Y suelto toda esta chapa porque tras leer el pacto PP-PSOE me ha quedado un gusto agridulce, ese mosqueo característico que me induce a pensar que con la excusa del problema internacional, en realidad se persigue poner cerco a lo puede ser su problema nacional, es decir, su quebradero de cabeza más cercano y posible. Y todo bajo el manto de esa herramienta que se adapta a cualquier impulso represivo: su Ley.
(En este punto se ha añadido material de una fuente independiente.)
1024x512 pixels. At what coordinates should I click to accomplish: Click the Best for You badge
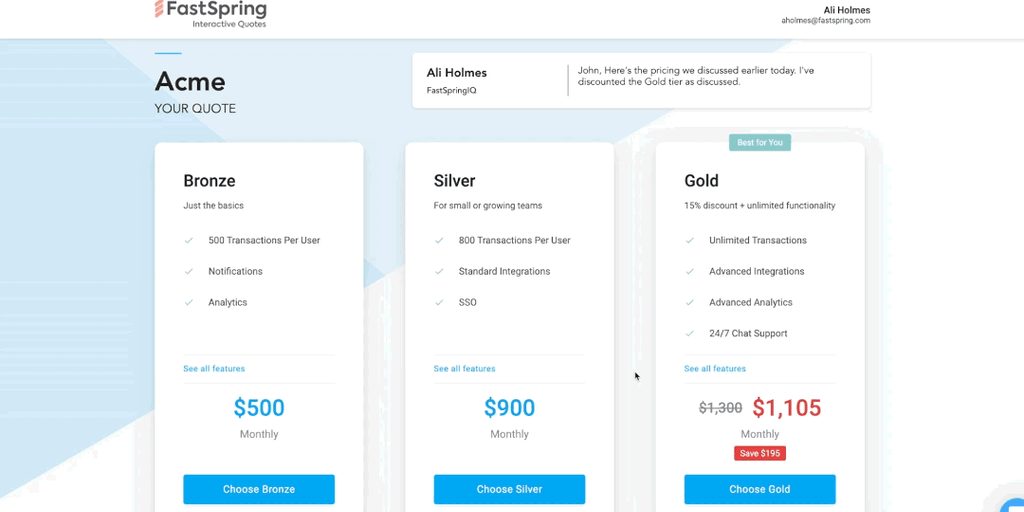click(760, 143)
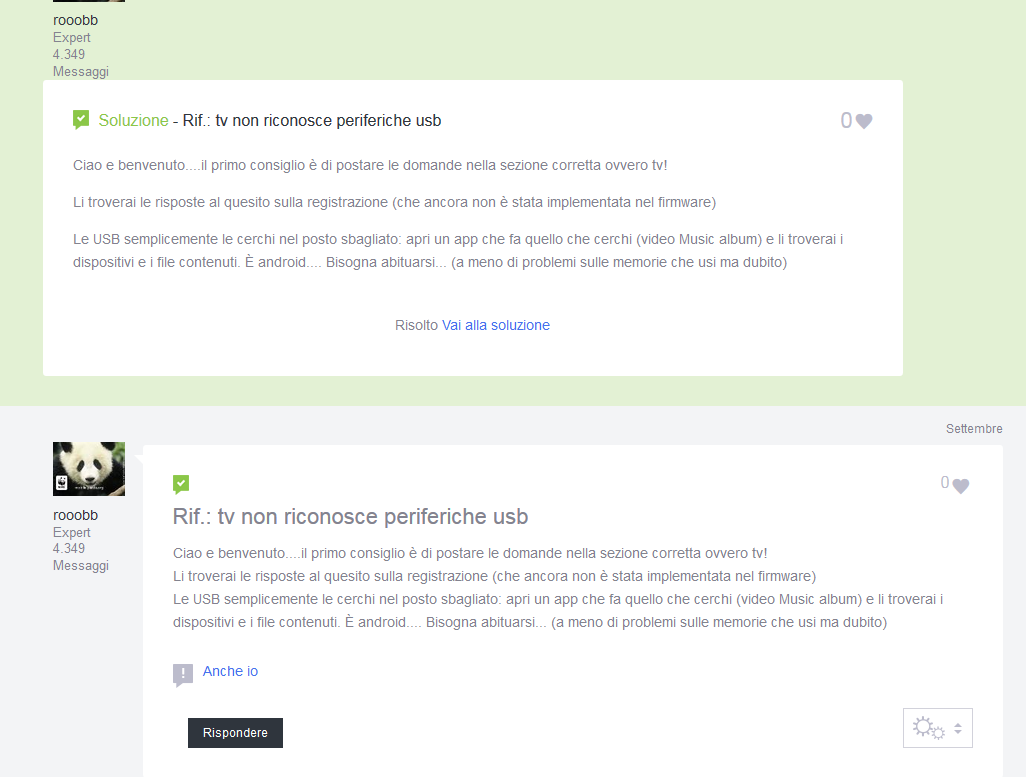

Y no es para menos: “Se considerará delito de terrorismo la comisión de cualquier delito grave contra la vida o la integridad física, la libertad, la integridad moral, la libertad e indemnidad sexuales, el patrimonio, los recursos naturales o el medio ambiente, la salud pública, de riesgo catastrófico, incendio, contra la Corona, atentado, desórdenes públicos, tenencia, tráfico y depósito de armas, municiones y explosivos, previstos en el presente Código, y el apoderamiento de aeronaves, buques u otros medios de transporte colectivo o de mercancías, cuando se llevara a cabo con cualquiera de las siguientes finalidades: 1) Subvertir el orden constitucional, o suprimir o desestabilizar gravemente el funcionamiento de las instituciones políticas o de las estructuras económicas o sociales del Estado u obligar a los poderes públicos a realizar un acto o a abstenerse de hacerlo. 2) Alterar gravemente la paz pública. 3) Desestabilizar gravemente el funcionamiento de una organización internacional. 4) Provocar un Estado de terror en la población o en una parte de ella”.
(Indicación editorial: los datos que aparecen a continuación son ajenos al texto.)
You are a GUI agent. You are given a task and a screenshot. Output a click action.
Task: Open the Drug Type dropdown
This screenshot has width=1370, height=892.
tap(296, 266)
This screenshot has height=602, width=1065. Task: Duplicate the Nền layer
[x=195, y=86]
Se introducen conceptos tan amplios y vagos que extienden la definición de terrorismo más allá del fenómeno yihadista, convirtiendo actos que hasta ahora no tenían gran recorrido penal en acciones terroristas que serán castigadas con severidad. Así, en este saco del neoterrorismo, por Ley, lo mismo empapelan a un piquete de trabajadores que a un movimiento vecinal; a un grupo ecologista que a una quedada anti-desahucios; a un grupo de ciberactivistas que a un colectivo antiprivatización... suma y sigue.

Habrá quien defienda que al ser los delitos de terrorismo competencia de la Audiencia Nacional, será la judicatura la encargada de interpretar y delimitar una redacción tan abierta. Vale, correcto, pero para llegar a ese punto, previamente, a la persona o personas implicadas se les podrá investigar, intervenir comunicaciones, detener, incomunicar...

El terrorismo, si deja de existir o es inapreciable, debe ser reinventado, y qué fácil es hacerlo resurgir ampliando de forma difusa su definición.

“Tras su entrada en vigor en 1995, el articulado del Código Penal destinado a los delitos de terrorismo se reformó en el año 2000 para poder condenar como terrorismo las acciones de la kale borroka aunque sólo consistieran en ataques a bienes materiales, lo que en otro lugar no tendría mayor castigo que el de daños o desórdenes públicos. En 2003 y 2010 llegaron nuevas reformas, con las que se ampliaban las acciones consideradas como terrorismo y se ampliaban las condenas” (Ter García, 28/01/15, Periódico Diagonal).

Soy militante de la CNT, una organización con muchos años de trayectoria en pos de una sociedad libre... ¿Utopía? Sí, todo lo que quieras, pero un objetivo que ayuda a orientar los pasos. Y para encaminarse hacia esa Utopía hay que subvertir su Orden. Ese Orden se basa en el autoritarismo, en la corrupción, en la desigualdad, en la explotación, en la represión... El Orden por el que yo milito se basa en la libertad, en el apoyo mutuo, en la igualdad, en el federalismo... Como decía Isaac Puente: Por pensar así... ¿somos delincuentes?

Me han llamado terrorista muchas veces. Ahora, por Ley, debo de serlo. Ven y convénceme de que una de mis principales preocupaciones ha de ser el terrorismo yihadista.